Valeu muito a pena, porque hoje tenho a família que sempre sonhei e isso não tem preço. Quero estar sempre presente, trocar fralda, dar banho”. A companheira Ellen Carine, que também é trans, esteve ao lado o tempo todo e acompanhou cada contração do marido. Os dois chegaram ao hospital às 10h30 de segunda e o Rodrigo entrou em trabalho de parto após oito horas.

“Ele estava com 39 semanas e a previsão era pra nascer no dia 12. Fomos pegos de surpresa quando chegamos no hospital e descobrimos que a bolsa tinha estourado. Foi preciso tomar medicamentos para induzir o parto e as contrações começaram”, conta Ellen Carine Martins da Silva Maciel. Mais algumas horas se passaram e a pequena Izabella Victória nasceu pesando 3.110 kg e com 50 centímetros. Após cortar o cordão umbilical, a mãe teve a filha nos braços pela primeira vez. “Assim que o bebê nasce, é colocado pra ter contato com o corpo humano e decidimos que o contato seria comigo, que sou a mãe. Ela foi direto para o Rodrigo até o cordão umbilical ser cortado, depois veio para os meus braços e ficou uma hora comigo. Tudo que estava acontecendo parecia um conto de mágica, a equipe do hospital foi incrível. Só saía lágrimas”. "Fiquei tranquilo durante o parto e deu tudo certo. Mantive a calma o tempo todo, só fechava o olho e pedia a Deus pra passar logo. Poder segurar ela pela primeira vez foi um alívio, por ter dado tudo certo e ver que minha filha estava bem. Agora só pensamos em ir pra casa, pra conhecer o cantinho dela e dar muito carinho e atenção”, disse Rodrigo que ainda estava no hospital quando conversou com o G1. Sonho de ter filho Rodrigo e Ellen iniciaram um relacionamento há um ano e quatro meses após se conhecerem pela internet. Ele morava em Piracicaba (SP) e largou tudo para viver o grande amor no Norte de Minas. Separados por cerca de mil quilômetros, os dois sempre tiveram o mesmo sonho: Ter um filho, cada um motivado por histórias de vida diferentes. “Era um sonho meu, sou filha única e sempre senti falta de ter um irmão. Desde os 17 anos, queria ter um filho. Quando conheci o Rodrigo, ele também me relatou o desejo, mas nunca imaginou que ele iria gerar”. “Sonhava em ser pai porque fui criado só pela minha mãe, sem a figura paterna. Queria ser para o meu filho, o pai que nunca tive”. Movido por esse sonho, o casal resolveu engravidar e o resultado positivo veio depois de seis meses de tentativa.
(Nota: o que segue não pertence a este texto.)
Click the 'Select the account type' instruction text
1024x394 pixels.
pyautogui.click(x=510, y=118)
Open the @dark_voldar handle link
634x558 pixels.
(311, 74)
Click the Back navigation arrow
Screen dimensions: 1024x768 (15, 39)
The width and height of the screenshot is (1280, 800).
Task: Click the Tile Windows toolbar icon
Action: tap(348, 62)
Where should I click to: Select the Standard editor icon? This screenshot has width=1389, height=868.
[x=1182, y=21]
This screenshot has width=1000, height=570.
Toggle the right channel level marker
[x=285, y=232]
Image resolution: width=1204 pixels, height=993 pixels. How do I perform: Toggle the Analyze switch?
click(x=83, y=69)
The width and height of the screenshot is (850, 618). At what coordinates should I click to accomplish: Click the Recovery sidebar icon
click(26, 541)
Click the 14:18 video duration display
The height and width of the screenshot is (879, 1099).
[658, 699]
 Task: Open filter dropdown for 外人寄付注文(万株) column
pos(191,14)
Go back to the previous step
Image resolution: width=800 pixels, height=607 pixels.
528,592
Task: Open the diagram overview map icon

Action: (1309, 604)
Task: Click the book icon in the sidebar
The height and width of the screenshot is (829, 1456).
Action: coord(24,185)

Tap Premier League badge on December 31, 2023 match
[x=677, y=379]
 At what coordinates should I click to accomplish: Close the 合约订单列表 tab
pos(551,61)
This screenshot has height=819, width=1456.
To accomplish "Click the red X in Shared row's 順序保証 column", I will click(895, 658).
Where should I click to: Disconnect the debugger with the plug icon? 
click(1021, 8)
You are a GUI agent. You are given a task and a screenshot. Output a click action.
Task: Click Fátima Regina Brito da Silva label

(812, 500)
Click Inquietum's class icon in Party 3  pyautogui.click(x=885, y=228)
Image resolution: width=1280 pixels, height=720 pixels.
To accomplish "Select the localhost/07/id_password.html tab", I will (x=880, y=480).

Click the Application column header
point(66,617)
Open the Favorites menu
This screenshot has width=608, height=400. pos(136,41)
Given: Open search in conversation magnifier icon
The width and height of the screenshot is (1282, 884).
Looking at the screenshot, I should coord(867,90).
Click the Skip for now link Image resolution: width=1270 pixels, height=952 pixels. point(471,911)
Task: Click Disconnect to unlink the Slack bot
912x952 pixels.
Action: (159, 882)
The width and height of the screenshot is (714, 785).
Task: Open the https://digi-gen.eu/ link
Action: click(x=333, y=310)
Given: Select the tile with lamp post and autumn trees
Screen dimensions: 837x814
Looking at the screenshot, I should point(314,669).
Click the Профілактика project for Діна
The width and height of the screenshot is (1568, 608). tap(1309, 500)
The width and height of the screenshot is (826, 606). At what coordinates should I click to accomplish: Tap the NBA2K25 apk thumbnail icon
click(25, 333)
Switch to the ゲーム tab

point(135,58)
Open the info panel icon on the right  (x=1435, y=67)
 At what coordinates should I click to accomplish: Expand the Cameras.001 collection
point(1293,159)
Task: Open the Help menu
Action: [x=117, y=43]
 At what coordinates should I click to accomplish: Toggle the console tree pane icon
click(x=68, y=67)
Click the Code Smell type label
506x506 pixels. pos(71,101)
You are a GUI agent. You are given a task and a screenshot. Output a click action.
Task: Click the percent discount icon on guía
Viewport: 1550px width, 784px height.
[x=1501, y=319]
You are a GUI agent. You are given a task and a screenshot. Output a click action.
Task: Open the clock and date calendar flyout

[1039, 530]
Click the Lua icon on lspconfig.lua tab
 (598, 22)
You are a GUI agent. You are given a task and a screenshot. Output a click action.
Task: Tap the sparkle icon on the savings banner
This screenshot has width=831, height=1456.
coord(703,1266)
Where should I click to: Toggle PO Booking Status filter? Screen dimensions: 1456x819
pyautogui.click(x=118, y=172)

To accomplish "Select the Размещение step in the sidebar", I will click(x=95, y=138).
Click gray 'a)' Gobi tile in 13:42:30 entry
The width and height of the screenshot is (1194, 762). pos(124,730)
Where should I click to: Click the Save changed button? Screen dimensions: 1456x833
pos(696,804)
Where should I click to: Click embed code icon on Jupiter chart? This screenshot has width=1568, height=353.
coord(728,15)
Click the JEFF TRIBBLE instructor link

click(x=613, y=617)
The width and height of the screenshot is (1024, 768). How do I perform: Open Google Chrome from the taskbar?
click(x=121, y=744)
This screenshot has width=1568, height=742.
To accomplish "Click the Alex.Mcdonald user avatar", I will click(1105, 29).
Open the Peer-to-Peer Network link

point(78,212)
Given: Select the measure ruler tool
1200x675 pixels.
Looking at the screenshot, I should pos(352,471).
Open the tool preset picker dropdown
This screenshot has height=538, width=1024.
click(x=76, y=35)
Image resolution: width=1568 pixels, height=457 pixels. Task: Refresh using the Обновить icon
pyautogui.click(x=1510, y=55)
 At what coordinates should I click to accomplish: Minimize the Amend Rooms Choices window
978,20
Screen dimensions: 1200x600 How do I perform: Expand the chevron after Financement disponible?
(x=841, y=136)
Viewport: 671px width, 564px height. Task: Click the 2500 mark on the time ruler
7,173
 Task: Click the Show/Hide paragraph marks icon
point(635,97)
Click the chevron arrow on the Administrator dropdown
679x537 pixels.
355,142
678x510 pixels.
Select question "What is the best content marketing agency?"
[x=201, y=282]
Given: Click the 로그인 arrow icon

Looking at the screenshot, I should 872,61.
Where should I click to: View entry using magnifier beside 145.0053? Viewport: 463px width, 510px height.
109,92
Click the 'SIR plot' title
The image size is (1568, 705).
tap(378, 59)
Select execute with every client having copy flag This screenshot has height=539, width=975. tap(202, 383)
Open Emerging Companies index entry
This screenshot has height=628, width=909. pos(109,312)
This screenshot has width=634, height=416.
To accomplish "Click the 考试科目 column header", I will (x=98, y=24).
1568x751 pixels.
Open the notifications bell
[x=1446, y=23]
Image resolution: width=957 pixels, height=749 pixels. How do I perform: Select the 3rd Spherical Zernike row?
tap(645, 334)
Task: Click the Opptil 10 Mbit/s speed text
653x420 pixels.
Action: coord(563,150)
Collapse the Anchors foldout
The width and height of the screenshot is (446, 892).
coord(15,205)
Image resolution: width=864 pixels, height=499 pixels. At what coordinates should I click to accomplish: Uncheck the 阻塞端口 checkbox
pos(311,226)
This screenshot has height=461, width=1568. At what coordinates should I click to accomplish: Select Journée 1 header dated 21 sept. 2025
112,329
“Ele engravidou de forma natural, nós dois paramos de tomar hormônios. Ele parou porque já tinha conseguido as características masculinas e eu parei para conseguir engravidar. No sétimo mês tentando, deu certo”.

Rodrigo e Ellen contam que os nove meses de gestação foram tranquilos e eles já pensam em ter o segundo filho.

“Sei que é difícil criar um filho, mas também sei o que é ser filha única, sempre me senti muito sozinha. Vamos ter outro em breve, ainda nesse ano.” “Queria ter um menininho para fazer um casal. Passaria por tudo isso novamente". Repercussão na internet Berço rosa, cômoda, bonecas e muitas roupinhas. Um cantinho do quarto do casal foi adaptado para receber a bebê. Praticamente todas as coisas, foram doadas por pessoas que seguem o casal nas redes sociais. Os presentes vieram de várias partes do país.

Quando o casal descobriu a gravidez, resolveu criar uma página no instagram e um canal no Youtube. O intuito era mostrar a gestação trans e compartilhar informações, mas ganhou uma dimensão muito maior.

“Lojas de todo o Brasil entraram em contato dizendo que clientes estavam comprando presentes para enviar. Abrimos uma caixa postal e as doações passaram a chegar de toda parte”. Rodrigo e Ellen ficaram desempregados durante a pandemia e, agora, a renda deles também vem da internet. Uma das páginas tem mais de 100 mil seguidores.

“O intuito era mostrar realmente como era a gestação e fazer as pessoas enxergarem que somos normais e só queremos ter a nossa família, mas acabou abrindo uma porta pra gente”.